◆ Task goal: Only the lines from the one containing "You are a GUI" to the end of the data should be copied, exactly and without pictures.

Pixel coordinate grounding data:
══════════
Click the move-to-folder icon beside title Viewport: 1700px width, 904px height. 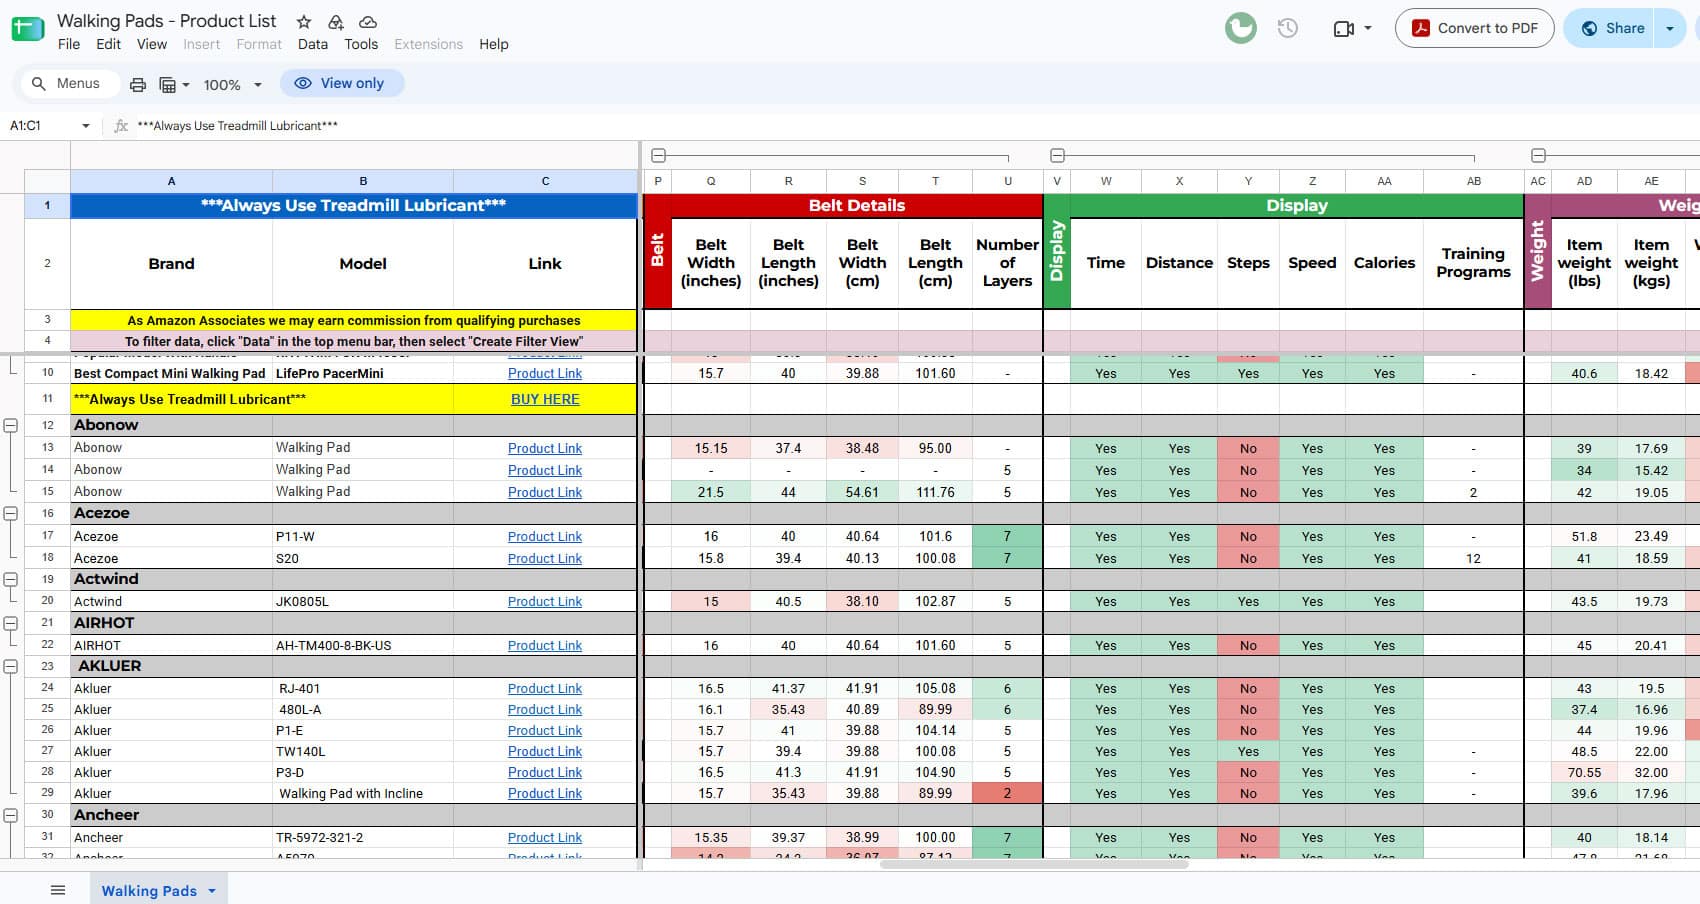[336, 22]
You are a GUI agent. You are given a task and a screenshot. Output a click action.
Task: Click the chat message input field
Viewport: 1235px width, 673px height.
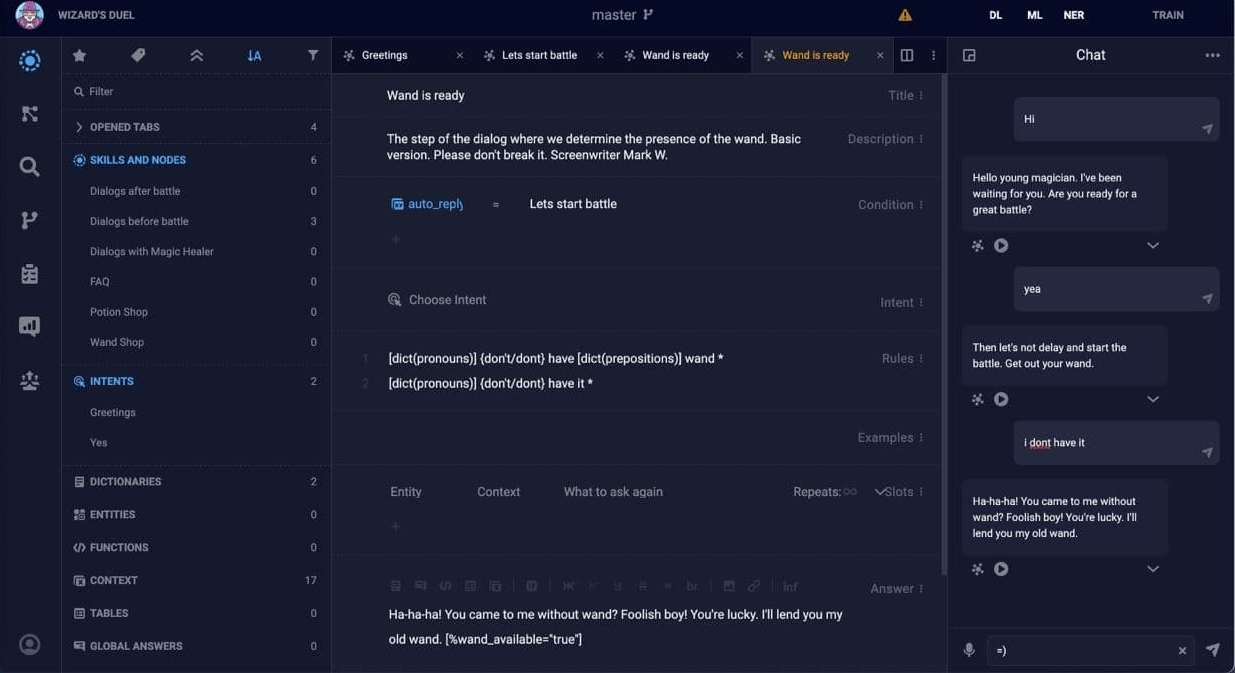tap(1080, 650)
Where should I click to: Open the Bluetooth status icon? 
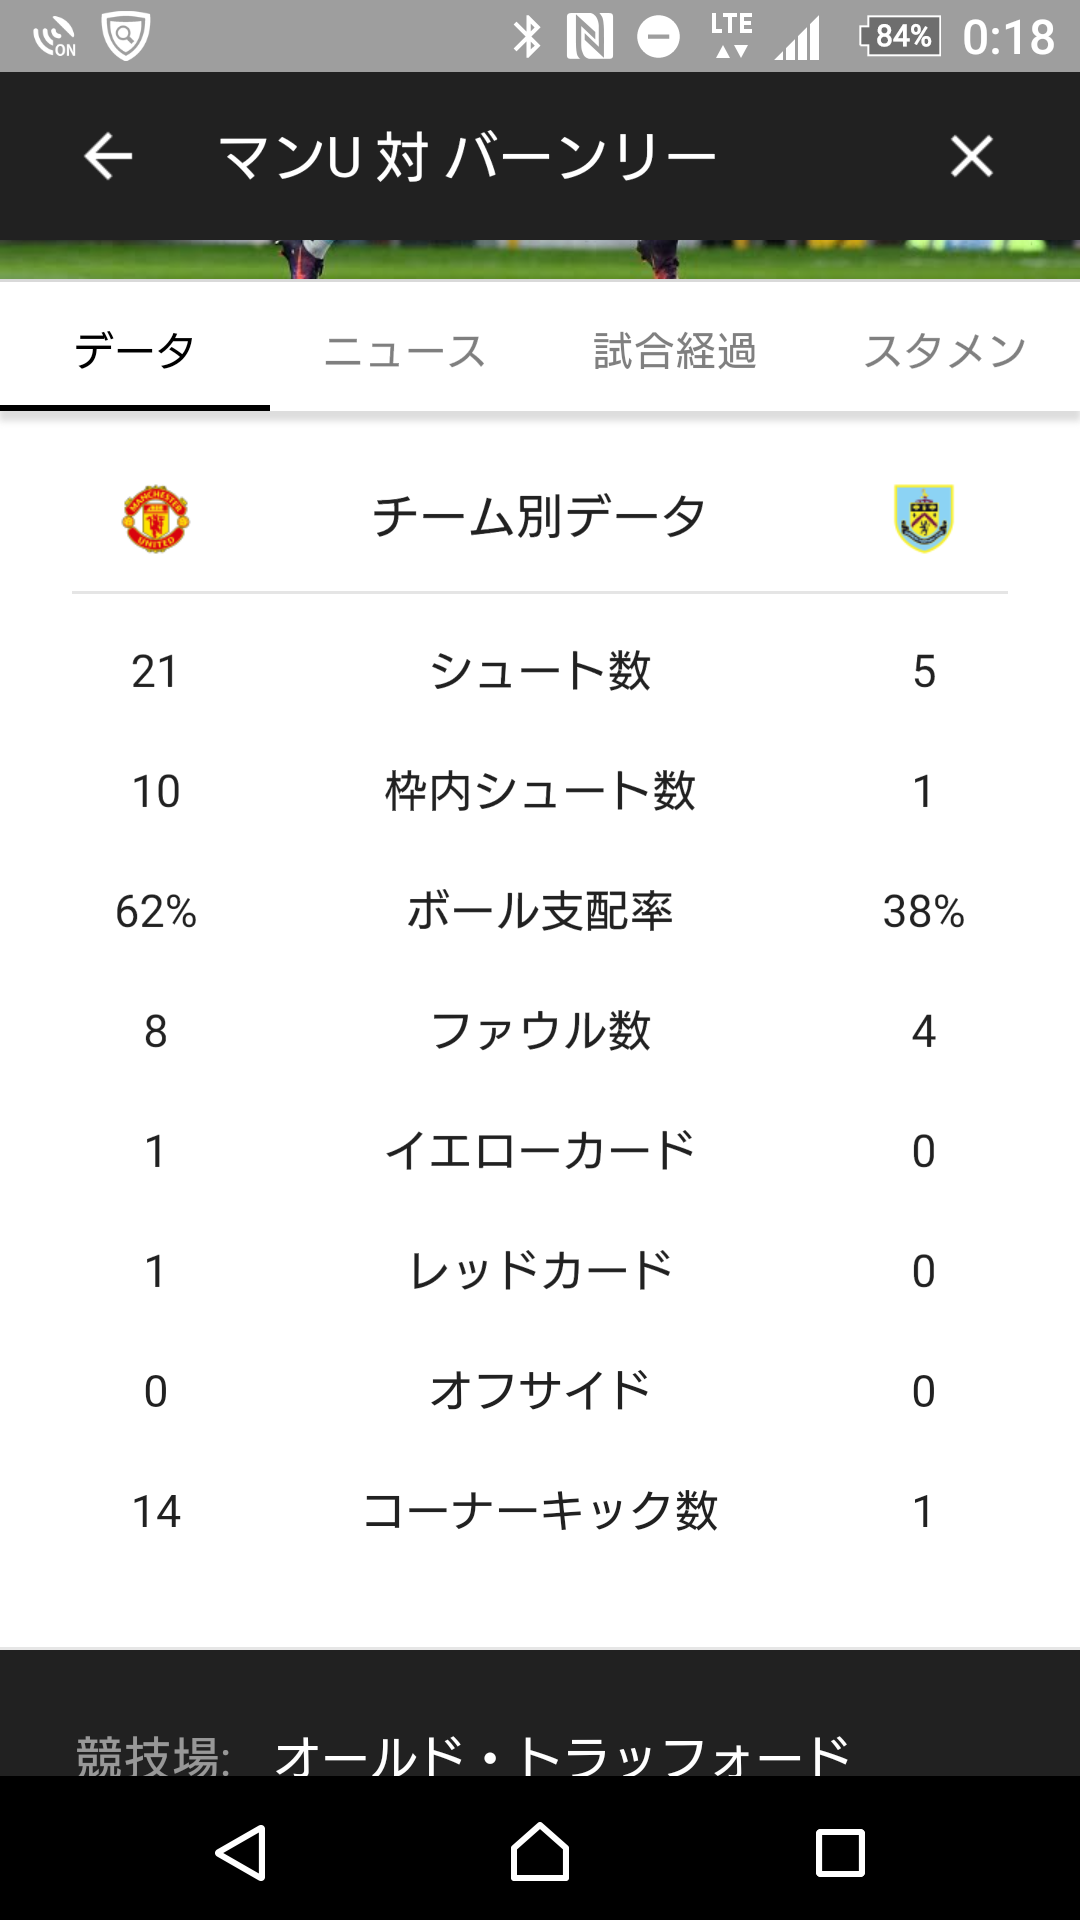click(527, 37)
══════════
◆ Output of the exercise:
You are a GUI agent. You are given a task and a screenshot. Output a click action.
Task: Click the chat message input field
Viewport: 1235px width, 673px height.
tap(1080, 650)
Where should I click to: Open the Bluetooth status icon? 
click(527, 37)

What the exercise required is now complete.